I like something that Steve Luxenberg, the author of Annie's Ghosts said in a presentation I attended. He pointed out that you have to go beyond a document and what it says; you have to look at what the document tells us. Initially a community/church cookbook may just reflect at the very least the name of the person who submitted the recipe. But in truly reading the recipe you may learn more about their life.

The following posting appeared origianlly on Gena's Genealogy on May 23, 2010.  I thought it would be approrpiate to repost it here.

Church Record Sunday: Seventh-day Adventists and Food

This morning I finished reading a great book that was a history of America told through cookbooks. From Hardtack to Home Fries: An Uncommon History of American Cooks and Meals by Barbara Haber was an excellent read that detailed cookbooks from the FDR White House, WWII Japanese Interment Camps in the Philippines, African American Cookbooks and more.

One of the chapters, Chapter 3: They Dieted for Our Sins: America's Food Reformers,  discusses dietary reformers such as Sylvester Graham and the Kelloggs. Their 19th century food ideas are intertwined with the dietary ideas of Ellen G. White, founder of the Seventh-day Adventists.  Haber has some interesting history of these early diet reformers and how their ideas has shaped the way we eat today.

For those with Seventh-day Adventist ancestors, you may want to read more about the history and beliefs of the early church.  Haber includes in her annotated bibliography some books that you may be itnerested in.

Numbers, Ronald L. Prophetess of Health: A Study of Ellen G. White. New York: Harper & Row, 1976.

Graham, Roy E. Ellen G. White, Co-founder of the Seventh-day Adventist Church. New York: Peter Lang, 1985.

She also includes books about Graham and Kellog in this bibliography as well.

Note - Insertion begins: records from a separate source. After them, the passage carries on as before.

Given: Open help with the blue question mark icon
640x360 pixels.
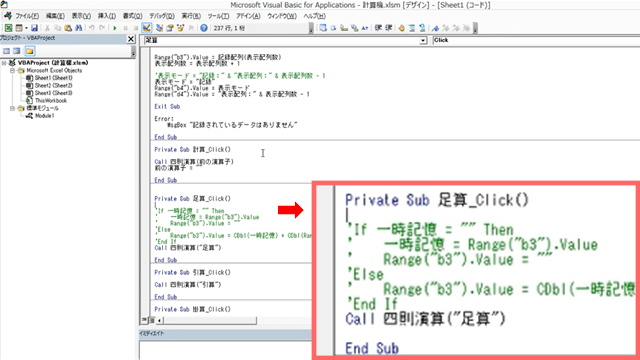Looking at the screenshot, I should (x=204, y=28).
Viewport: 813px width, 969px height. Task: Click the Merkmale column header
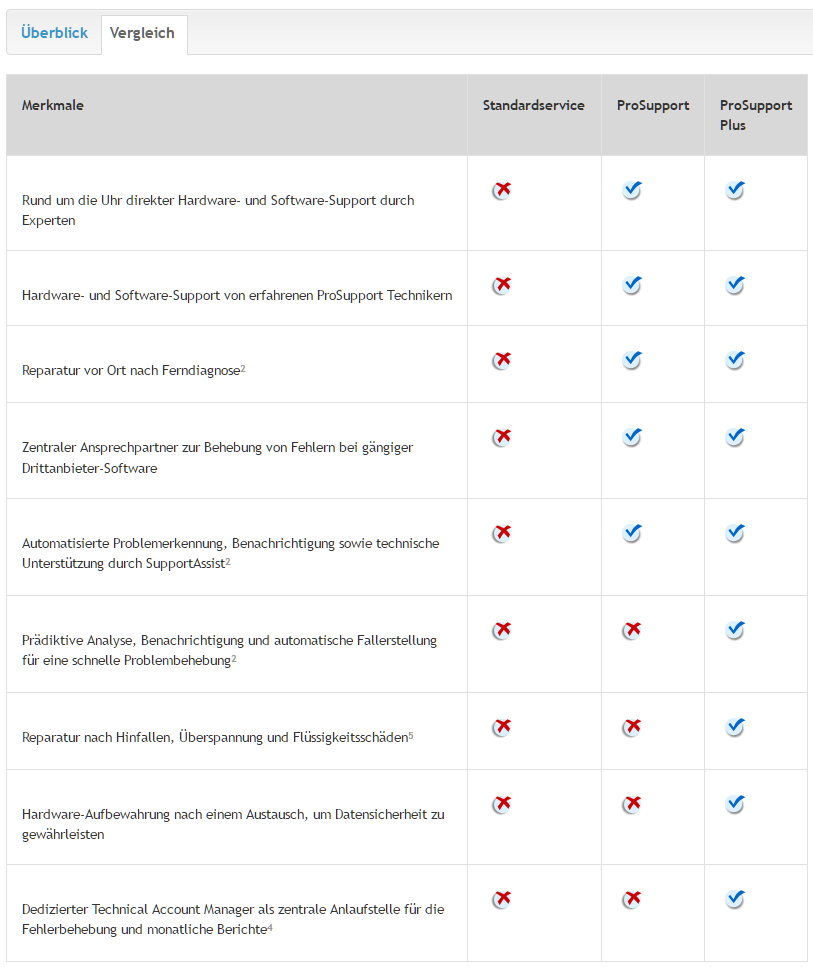click(53, 105)
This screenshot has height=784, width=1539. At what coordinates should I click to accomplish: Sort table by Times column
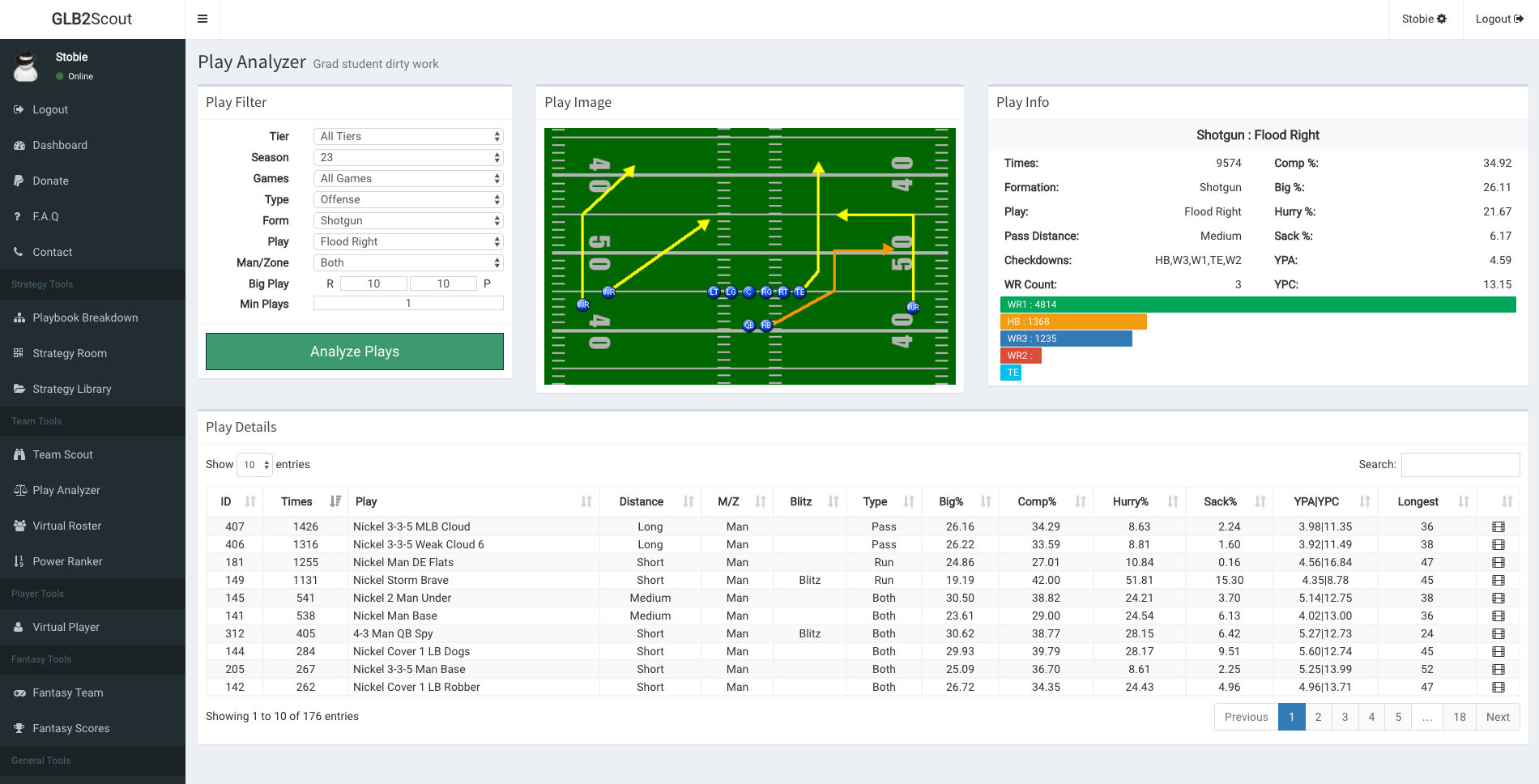pos(296,501)
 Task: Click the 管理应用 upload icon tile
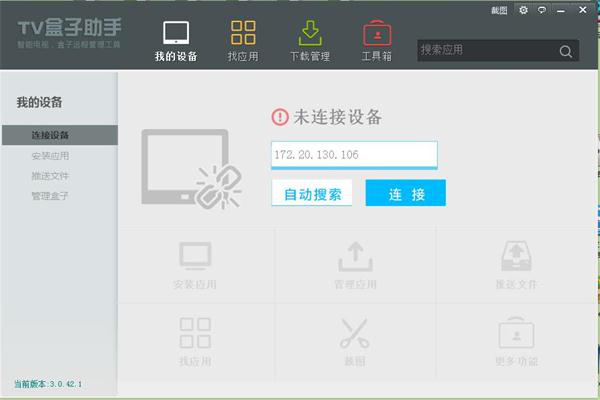355,264
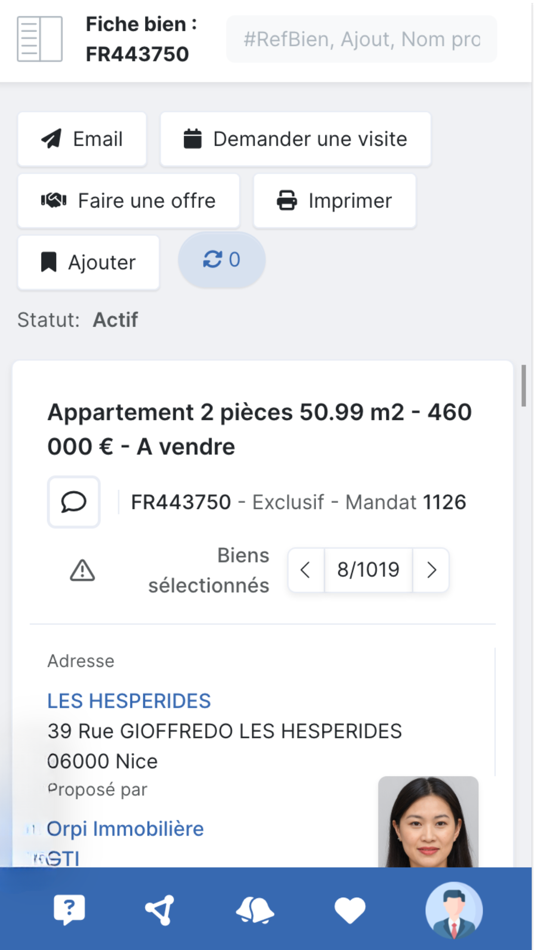The height and width of the screenshot is (950, 534).
Task: Click the 8/1019 position indicator
Action: [x=369, y=570]
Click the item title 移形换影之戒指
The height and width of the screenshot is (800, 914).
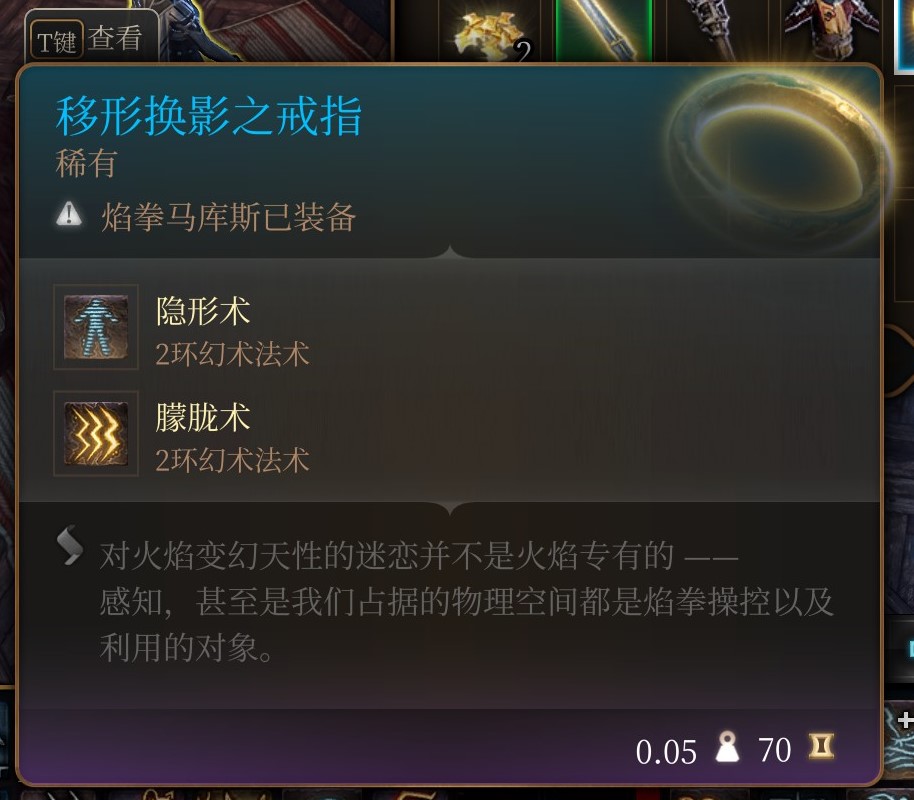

While this posting isn't the typical posting about church records, I think the social history of our ancestors is important and this look at the dietary reformers is one that is vital to understanding the history of the Seventh-day Adventist church.

Friday, August 20, 2010

Welcome to Food.Family.Ephemera

Some readers may know me as a genealogist. As a genealogist, I am very interested in the records that our female ancestors left behind. Family history researchers often get frustrated by the lack of records for women and the difficulty in researching women. This concern led me to thinking, what records exist that are unique to women? What resources are not necessarily considered genealogy sources but may hold clues to women's lives?

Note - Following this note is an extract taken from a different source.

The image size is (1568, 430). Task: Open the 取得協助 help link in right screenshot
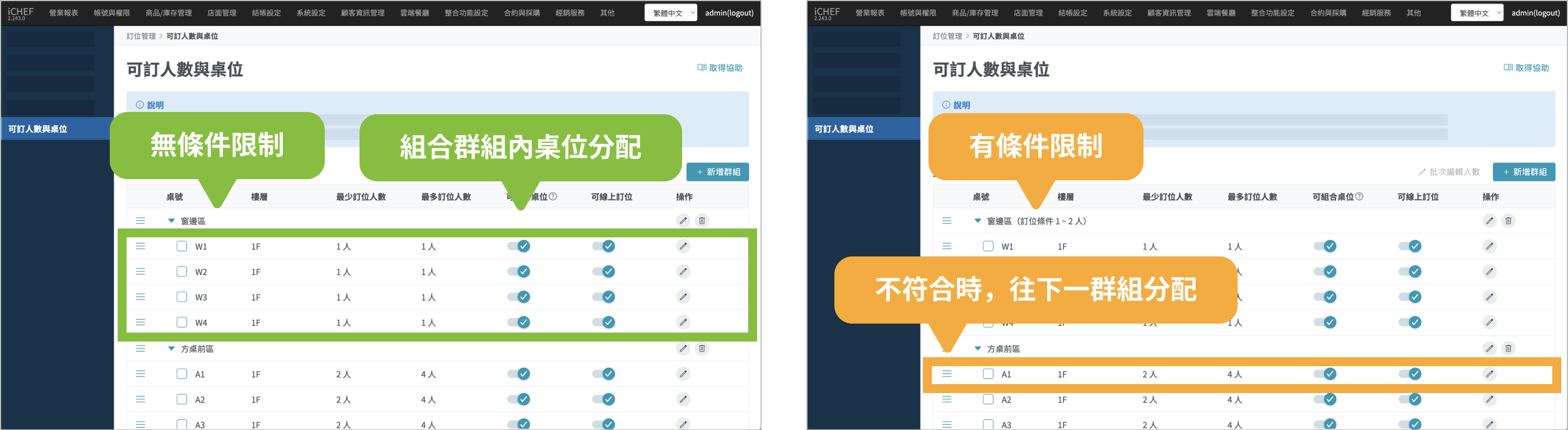tap(1526, 68)

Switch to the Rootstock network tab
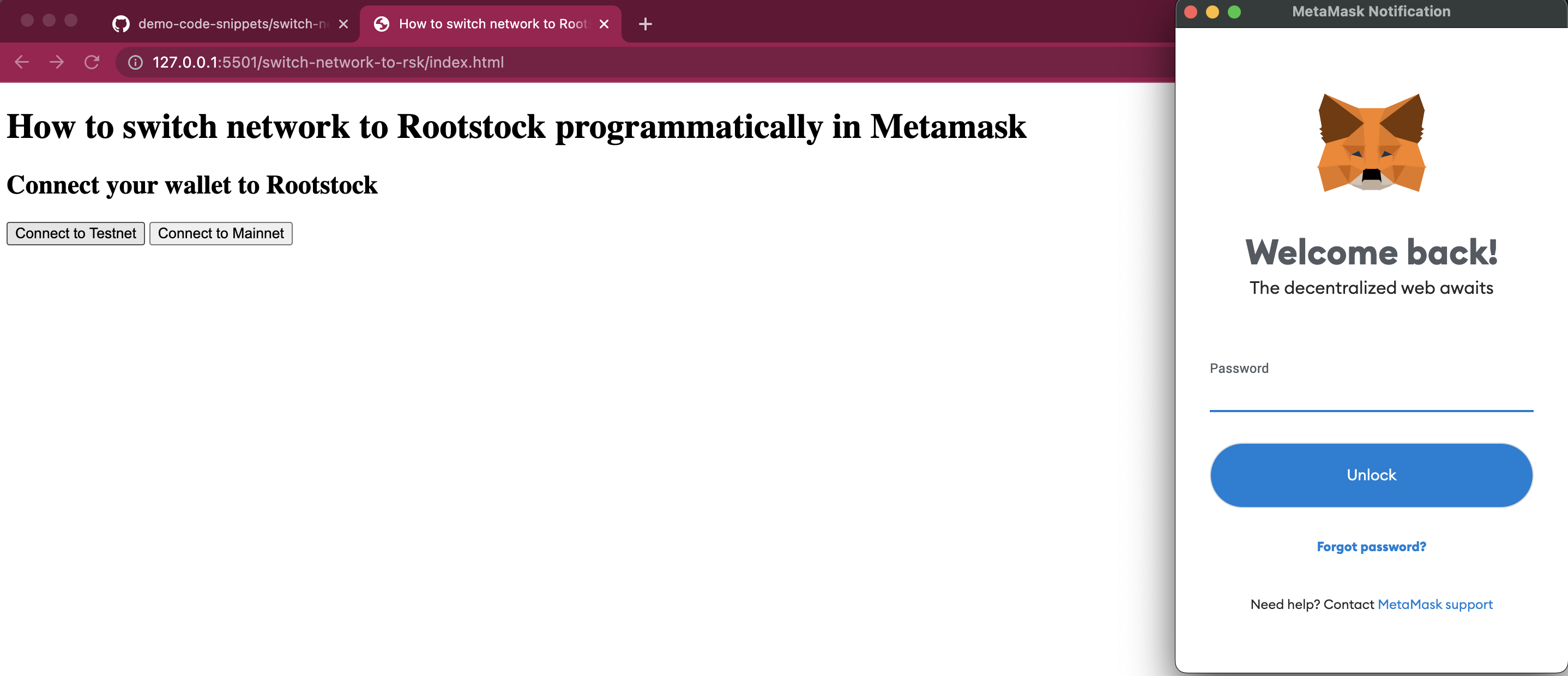(x=489, y=22)
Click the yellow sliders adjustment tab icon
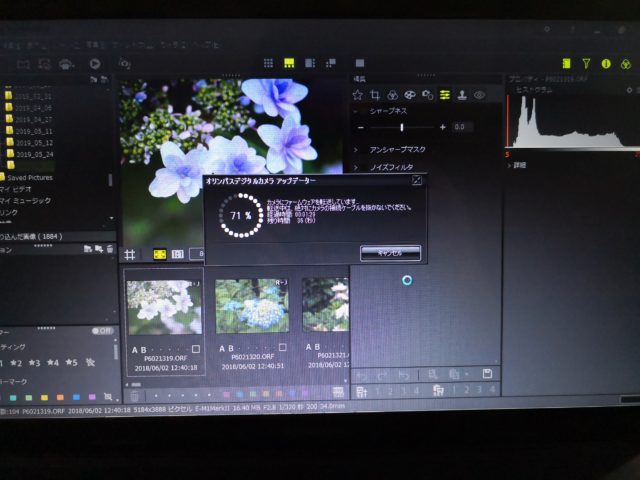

One such record is the diaries/journals of women which hold rich information about the author's life and the lives of the women she knew and wrote about. Midwife's journals provide us a glimpse of the midwife and her work as well as the families she served.

Another source that is like a name's list of women is signature/friendship quilts. These quilts document a place in time and typically an event. Signature quilts are another interest of mine and I will be writing about those in the future. One recent melding of genealogy and quilting is a new blog that a few of us dreamed up Genea-Quilters, where you can post photos and stories of your ancestor's quilts. (Join us on Facebook too).

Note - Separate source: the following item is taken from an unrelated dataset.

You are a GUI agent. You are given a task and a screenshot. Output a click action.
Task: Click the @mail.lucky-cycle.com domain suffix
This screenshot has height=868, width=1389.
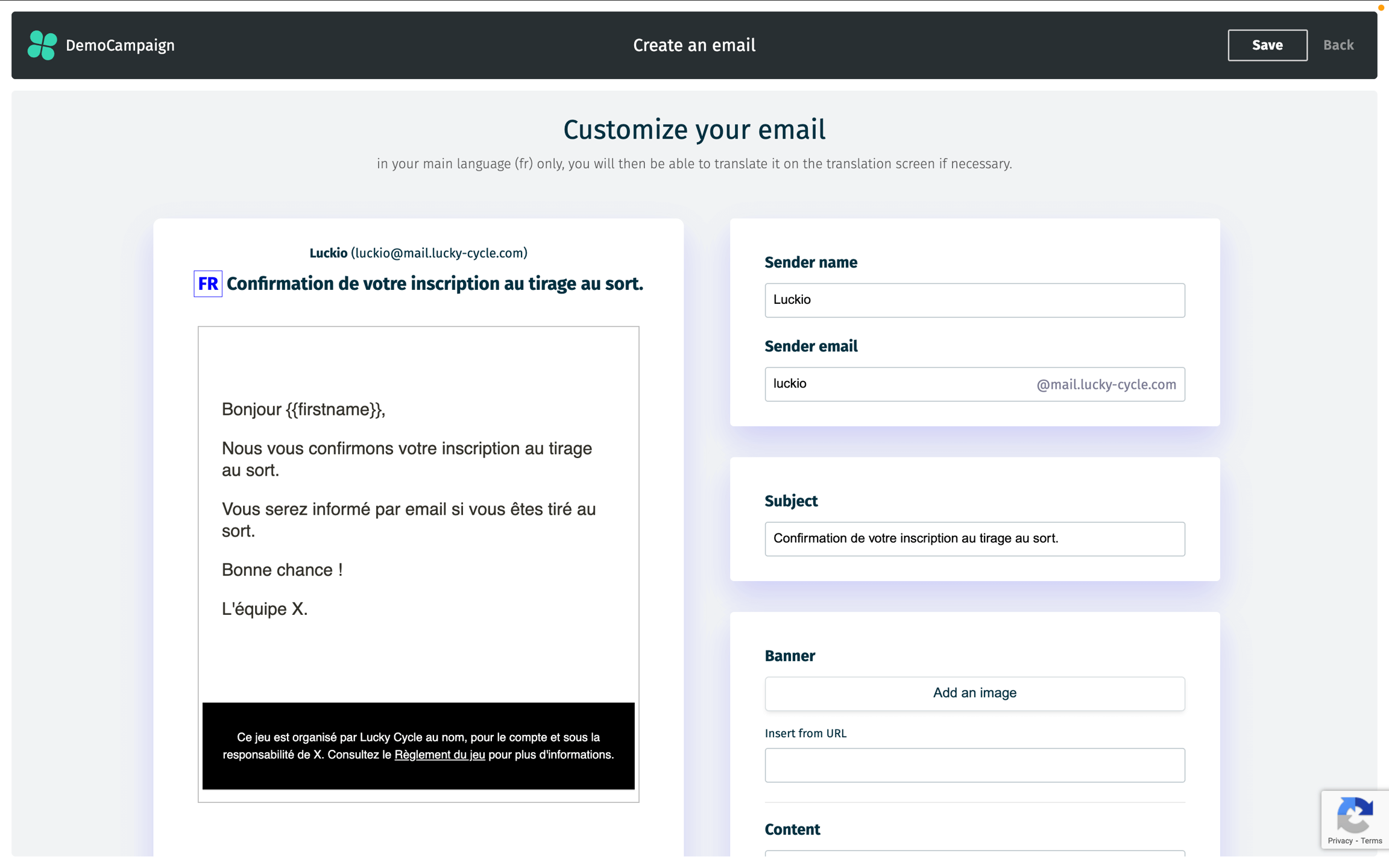[x=1106, y=385]
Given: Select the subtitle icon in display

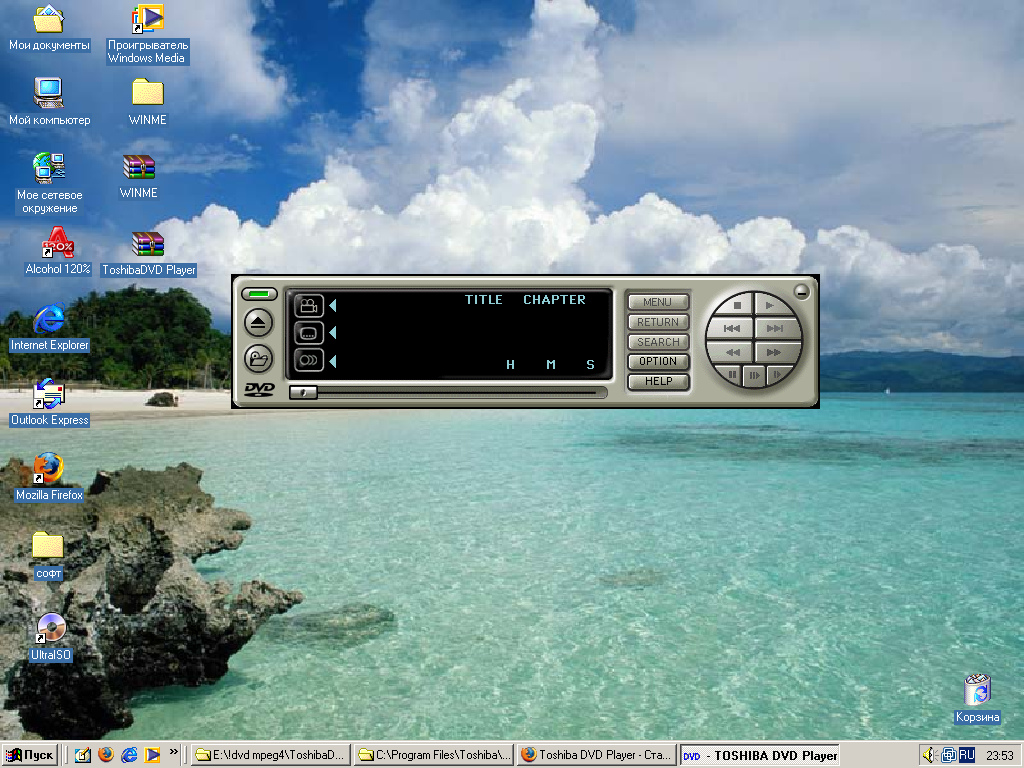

Finally, what this blog is all about. One of the sources that are part of women's lives are cookbooks. There are different types of cookbooks, some written by food companies, manufacturers, some written by chefs, and a host of others. But it's the community or charity cookbooks that provide information about what women cook and share with their families. Community cookbooks began to be published during the time of the American Civil War. They provide recipes from a group of women and at the very least include their names and affiliation. Sometimes they include much more information that tells us something about their lives.

This blog will explore community cookbooks, what they tell us about women's lives and where you can find them. My research into the topic is going to include presentations to various societies and articles as well as a database of these cookbooks searchable by the individual woman's name (more on this to come). This is an ongoing project that will show the valuable resource that community cookbooks are to genealogists and historians.

So welcome to this blog. I hope it brings to life the great sources left behind by our female ancestors.